‘Berlin’ movie review: Aparshakti Khurana and Ishwak Singh become the voice of dissent in this subversive espionage thriller

Mood and meaning mingle as director Atul Sabharwal lifts the iron curtain to expose the mean side of the spy business

Updated - September 13, 2024 05:58 pm IST

A still from ‘Berlin’ 

A still from ‘Berlin’ 

Set in the Delhi winter of 1993 when the Iron Curtain had just lifted over Europe after years of Cold War, Berlin takes us to the period when India was still under Soviet influence in more ways than one. The American dream was looked at with suspicion. It was still cool to be called a socialist and liberalisation had yet to find its footing. The times when mobile libraries sold Alexander Pushkin’s poetry, Delhi’s Russian Culture Centre was a hub of cultural activity, and cryogenic engines and Scud missiles were part of newspaper headlines have hardly been documented in popular culture.

Marked by unusual titles and internecine battles, in writer-director Atul Sabharwal’s films, one can listen to the solitude and struggle of consciousness. After Aurangzeb and Class of ‘83, he has once again painted a layered picture where the suffering and silences of the protagonists generate a heady psychological ferment without making a show of it. For a change, in a high-stakes espionage thriller, the make-believe feels like a lived experience.

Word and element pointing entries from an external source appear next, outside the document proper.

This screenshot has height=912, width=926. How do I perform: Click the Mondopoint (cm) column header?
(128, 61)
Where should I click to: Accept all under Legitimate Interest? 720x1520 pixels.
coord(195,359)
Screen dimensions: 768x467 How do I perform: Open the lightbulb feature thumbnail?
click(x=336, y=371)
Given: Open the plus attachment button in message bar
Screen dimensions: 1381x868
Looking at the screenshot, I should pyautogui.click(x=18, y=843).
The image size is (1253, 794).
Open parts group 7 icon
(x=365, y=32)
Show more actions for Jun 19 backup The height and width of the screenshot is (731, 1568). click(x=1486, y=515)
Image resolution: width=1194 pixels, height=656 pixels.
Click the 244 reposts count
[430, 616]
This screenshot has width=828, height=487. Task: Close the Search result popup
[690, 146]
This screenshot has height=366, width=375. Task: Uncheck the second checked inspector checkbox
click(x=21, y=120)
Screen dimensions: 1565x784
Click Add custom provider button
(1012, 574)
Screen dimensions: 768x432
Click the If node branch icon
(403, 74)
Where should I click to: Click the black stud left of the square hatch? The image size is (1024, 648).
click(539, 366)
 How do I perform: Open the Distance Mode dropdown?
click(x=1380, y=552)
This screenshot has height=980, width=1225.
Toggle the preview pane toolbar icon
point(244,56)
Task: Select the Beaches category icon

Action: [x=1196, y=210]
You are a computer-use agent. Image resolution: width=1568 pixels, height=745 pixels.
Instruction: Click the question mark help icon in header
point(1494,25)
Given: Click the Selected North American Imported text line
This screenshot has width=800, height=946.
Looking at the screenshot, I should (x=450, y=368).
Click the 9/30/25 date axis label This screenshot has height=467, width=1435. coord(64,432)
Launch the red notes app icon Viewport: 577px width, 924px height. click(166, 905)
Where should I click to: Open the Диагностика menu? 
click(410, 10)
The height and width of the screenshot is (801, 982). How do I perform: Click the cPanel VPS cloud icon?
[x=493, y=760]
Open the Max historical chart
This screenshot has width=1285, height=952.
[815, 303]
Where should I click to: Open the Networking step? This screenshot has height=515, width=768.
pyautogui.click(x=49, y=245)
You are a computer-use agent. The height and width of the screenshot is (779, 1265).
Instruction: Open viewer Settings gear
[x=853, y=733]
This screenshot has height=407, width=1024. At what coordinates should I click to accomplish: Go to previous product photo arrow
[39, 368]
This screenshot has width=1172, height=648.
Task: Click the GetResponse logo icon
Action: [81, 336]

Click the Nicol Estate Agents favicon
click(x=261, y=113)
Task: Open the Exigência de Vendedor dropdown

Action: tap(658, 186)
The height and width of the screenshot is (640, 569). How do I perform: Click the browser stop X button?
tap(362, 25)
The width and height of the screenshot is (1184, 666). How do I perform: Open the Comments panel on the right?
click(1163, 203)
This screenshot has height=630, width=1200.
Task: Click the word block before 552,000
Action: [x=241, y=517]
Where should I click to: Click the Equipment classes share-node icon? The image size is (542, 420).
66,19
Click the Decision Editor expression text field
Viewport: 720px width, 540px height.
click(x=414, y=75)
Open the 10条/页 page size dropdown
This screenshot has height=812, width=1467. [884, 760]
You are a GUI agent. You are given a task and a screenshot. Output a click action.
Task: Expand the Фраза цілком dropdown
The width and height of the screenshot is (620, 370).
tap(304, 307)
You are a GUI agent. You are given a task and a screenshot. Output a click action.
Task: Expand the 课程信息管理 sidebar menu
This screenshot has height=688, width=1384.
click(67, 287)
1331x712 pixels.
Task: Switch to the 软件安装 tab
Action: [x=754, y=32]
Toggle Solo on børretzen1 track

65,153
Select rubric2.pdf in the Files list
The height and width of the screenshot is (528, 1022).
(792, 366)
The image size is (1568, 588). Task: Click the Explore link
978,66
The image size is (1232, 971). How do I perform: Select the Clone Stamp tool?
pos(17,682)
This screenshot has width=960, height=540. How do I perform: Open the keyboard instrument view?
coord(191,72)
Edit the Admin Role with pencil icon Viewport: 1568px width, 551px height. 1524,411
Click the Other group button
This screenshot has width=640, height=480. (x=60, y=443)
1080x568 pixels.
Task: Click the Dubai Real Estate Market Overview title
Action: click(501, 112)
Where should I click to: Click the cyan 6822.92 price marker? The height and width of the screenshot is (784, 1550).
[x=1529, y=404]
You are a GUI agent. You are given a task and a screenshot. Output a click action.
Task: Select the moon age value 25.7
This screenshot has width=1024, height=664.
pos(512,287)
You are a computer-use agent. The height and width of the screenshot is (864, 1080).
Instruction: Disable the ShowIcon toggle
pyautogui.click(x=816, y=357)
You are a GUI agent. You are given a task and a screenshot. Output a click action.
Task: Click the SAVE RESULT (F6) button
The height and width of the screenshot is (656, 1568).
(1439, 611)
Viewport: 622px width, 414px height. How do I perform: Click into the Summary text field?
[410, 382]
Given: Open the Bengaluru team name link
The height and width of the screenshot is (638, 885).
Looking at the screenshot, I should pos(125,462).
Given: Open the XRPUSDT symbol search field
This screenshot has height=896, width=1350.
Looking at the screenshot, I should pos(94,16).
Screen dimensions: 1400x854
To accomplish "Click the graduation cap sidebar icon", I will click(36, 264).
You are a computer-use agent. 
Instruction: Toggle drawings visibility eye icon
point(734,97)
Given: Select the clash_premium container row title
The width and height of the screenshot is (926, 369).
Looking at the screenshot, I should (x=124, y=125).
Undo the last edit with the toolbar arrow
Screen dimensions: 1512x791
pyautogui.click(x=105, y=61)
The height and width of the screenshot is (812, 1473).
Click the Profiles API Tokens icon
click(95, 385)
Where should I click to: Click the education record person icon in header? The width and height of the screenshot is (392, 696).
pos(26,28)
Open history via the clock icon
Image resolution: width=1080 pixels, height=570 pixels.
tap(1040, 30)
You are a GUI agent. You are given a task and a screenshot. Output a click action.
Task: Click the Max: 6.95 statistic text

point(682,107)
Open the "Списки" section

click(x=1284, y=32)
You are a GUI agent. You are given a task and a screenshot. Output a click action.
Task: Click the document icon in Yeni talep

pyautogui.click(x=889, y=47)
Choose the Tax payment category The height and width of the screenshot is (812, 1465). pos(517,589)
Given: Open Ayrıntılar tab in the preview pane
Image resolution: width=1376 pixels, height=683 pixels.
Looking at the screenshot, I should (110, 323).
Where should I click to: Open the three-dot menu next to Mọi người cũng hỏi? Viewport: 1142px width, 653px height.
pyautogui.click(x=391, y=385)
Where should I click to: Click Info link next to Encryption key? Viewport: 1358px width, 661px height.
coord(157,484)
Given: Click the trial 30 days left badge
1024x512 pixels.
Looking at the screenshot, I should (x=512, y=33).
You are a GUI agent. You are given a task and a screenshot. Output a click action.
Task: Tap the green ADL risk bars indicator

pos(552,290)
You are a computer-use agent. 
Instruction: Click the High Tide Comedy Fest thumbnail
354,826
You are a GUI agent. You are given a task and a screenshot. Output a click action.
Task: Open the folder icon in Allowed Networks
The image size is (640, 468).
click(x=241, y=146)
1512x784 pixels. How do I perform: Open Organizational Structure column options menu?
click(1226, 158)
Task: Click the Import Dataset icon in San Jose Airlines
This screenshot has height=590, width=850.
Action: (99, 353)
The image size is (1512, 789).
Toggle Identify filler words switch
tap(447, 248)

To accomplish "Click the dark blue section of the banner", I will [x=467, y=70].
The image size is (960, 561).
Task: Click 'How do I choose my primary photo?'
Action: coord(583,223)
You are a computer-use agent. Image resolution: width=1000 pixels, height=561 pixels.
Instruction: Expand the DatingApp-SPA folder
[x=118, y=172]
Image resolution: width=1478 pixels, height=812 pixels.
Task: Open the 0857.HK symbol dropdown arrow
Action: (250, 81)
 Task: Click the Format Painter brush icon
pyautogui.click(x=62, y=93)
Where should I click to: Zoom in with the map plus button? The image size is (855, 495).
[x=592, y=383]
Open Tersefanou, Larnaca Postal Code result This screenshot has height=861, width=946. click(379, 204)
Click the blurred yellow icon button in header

Together with cinematographer Shree Namjoshi, Atul astutely recreates the atmosphere when spies were getting morphed into headless chickens. Ahead of the visit of Russian President Boris Yeltsin, there is hectic activity in the intelligence circuit. Ashok, a waiter at the Berlin Cafe — an adda for the exchange of classified information, situated somewhere in the arteries of Connaught Circus — is caught on charges of spying.

Berlin (Hindi)
Director: Atul Sabharwal
Cast: Aparshakti Khurana, Ishwak Singh, Rahul Bose, Kabir Bedi, Anupriya Goenka
Duration: 124 minutes
Storyline: When a deaf-mute waiter is arrested on charges of spying by an intelligence agency, a sign language teacher is brought as an interpreter. As the plot unravels, it becomes increasingly difficult who is dealing in classified information and who is putting a price on conscience

Deaf, mute, and an orphan, Ashok is a puzzle that both the Bureau and the Wing, the two intelligence agencies of the government, want to solve. His guile has cocked a snook at the trained and so-called able-bodied sleuths. The mandarins in the Bureau bring in a sign language teacher Pushkin Verma (Aparshakti Khurana) to access Ashok’s mind and interpret his obscure language for the sly and overbearing spymaster Sodhi (Rahul Bose). Once the game of question and answer gets going, Pushkin realises there is more to the case than what he has been briefed about. As Ashok speaks through Pushkin, words like patriotism and national pride start getting swapped with blackmail and honey trap much to the chagrin of Sodhi and his cohorts. It becomes increasingly difficult to decipher who is bartering classified information and who has compromised his conscience.

In sync with the glowering production design (Ashok Lokare and Sandeep Shelar) that becomes a character in the narrative, Berlin is brutal in its pursuit of truth. Eschewing the frills that we often associate with the genre in mainstream Hindi cinema, the narrative is constructed on subversion and meta moments. Like the Berlin Wall, the deaf and mute waiters keep the secrets of the agents intact on the information trading floor of the cafe.

After a point, the mute Ashok becomes the voice of the truth that Pushkin is desperate to save, but Sodhi is resolute on twisting it to serve the vested interests. For Sodhi, truth is what is recorded, signed off, and archived. The line touches a raw nerve for it is becoming increasingly difficult to keep one’s voice truthful and uncorrupted.

After Jubilee, Aparshakti once again shows that he is not a one-trick pony who only performs to comic beats. Ishwak catches the eye with his talkative pupils. Atul ensures there is a subtle but distinct difference between the sign language used by Pushkin and Ashok, while Rahul is menacing as the mean officer keen only on saving his skin.

The Brutalist architecture that dots the government buildings of Central Delhi forms a bleak backdrop and together with the cold colour palette complements the dour tone of the story. The angularity of the iconic Parikrama Tower feels ominous. Like the exposed concrete, the film is bereft of any glassy patch. A quotidian but perhaps the most shining symbol of subversion is the shoe cleaning machine, which perhaps found its way from Atul’s insightful documentary on Agra’s shoe industry, to signify the desperation of removing the dirt and sprucing up the image.